L'actualité du livre
Bande dessinéeet Policier - Thriller  

Jessica Blandy, tome 18 - Le contrat Jessica
de Jean Dufaux et Renaud
Dupuis 2000 /  8.7 €- 56.99  ffr. / 48 pages
ISBN : 2-8001-3041-5
FORMAT : 22 X 31

Des ficelles plus grosses que les strings

Imaginez la scène : Jessica débarque à poil chez les Mexicains, qui la reçoivent fort civilement, avant qu'elle ne file, dans le même costume, au volant de sa Ferrari décapotable. Le lecteur scrupuleux s'empresse de vérifier et me rétorque que, d'abord, ça n'est pas comme ça que ça se passe, et qu'ensuite, elle n'est même pas à poil. Que répliquer ? Elle a bien, vaguement, emprunté un short chez Baby-Gap, et elle porte un gant de toilette en guise de chemise. Et aucun des gars du bar ne bronche ! Moi, je veux bien, mais ça ne paraît pas très vraisemblable, rue Marx-Dormoy, dans cette tenue...

Là, le lecteur me rappelle avec bon sens que, justement, ça se passe au Mexique ! Et puis, on ne demande pas à Jessica Blandy de faire dans le réalisme, les références... Le chroniqueur s'empare de l'occasion pour placer alors l'attaque qu'il espère ultime, parce que justement, en terme de références, il y en a une qui s'impose, c'est SAS...

Le lecteur est consciencieux, et là, il n'a rien à en dire. D'ailleurs, il n'en a jamais lu. Mais notez bien, fait-il remarquer, qu'il n'y a pas de scène de coucherie.

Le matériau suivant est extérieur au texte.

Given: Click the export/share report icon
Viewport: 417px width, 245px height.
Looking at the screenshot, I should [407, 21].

On se demande d'ailleurs ce qui retient cette pauvre Jessica, parce que la scène d'après, toujours dans son crasseux village mexicain, elle a rendez-vous avec Salina, une mère maquerelle de ses amies (authentique, ndlr), sorte de Madonna (mais pourquoi tous ces prénoms en a ?) qui se promène en bottes de cuir et soutien-gorge violet.

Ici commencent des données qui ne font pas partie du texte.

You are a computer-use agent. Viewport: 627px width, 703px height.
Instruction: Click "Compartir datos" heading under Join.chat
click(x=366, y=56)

Et après ? Le lecteur n'entend pas s'en faire conter davantage. Ce qui lui plaît, à lui, dans cette série, c'est la confrontation entre la laideur, la violence du monde et la beauté sculpturale des femmes. D'ailleurs, il a acheté les dix-sept premiers tomes, il ne va pas s'arrêter maintenant.
De fait, la longévité de la série repose sur des arguments convaincants: le dessin est de très bonne tenue et les couleurs, très travaillées, ne pâtissent pas de l'impression. Le beau travail de Renaud est ici récompensé par un effort efficace de l'éditeur, ce qui doit être souligné. Le scénario est conforme à ce qu'en attendent les amateurs du genre, le rythme est soutenu, grâce, notamment, à une judicieuse utilisation du montage parallèle. Et l'histoire est habile, trop habile même sur un point : pour pimenter une poursuite qui commence à s'éterniser, les auteurs ont imaginé qu’un nouveau danger planait sur Jessica. A la suite de tractations compliquées, "la blonde héroïne" doit passer la nuit avec un richissime protecteur. Mais celui-ci est malade, nous dit-on, "très malade..." Au cas où vous n'auriez pas compris.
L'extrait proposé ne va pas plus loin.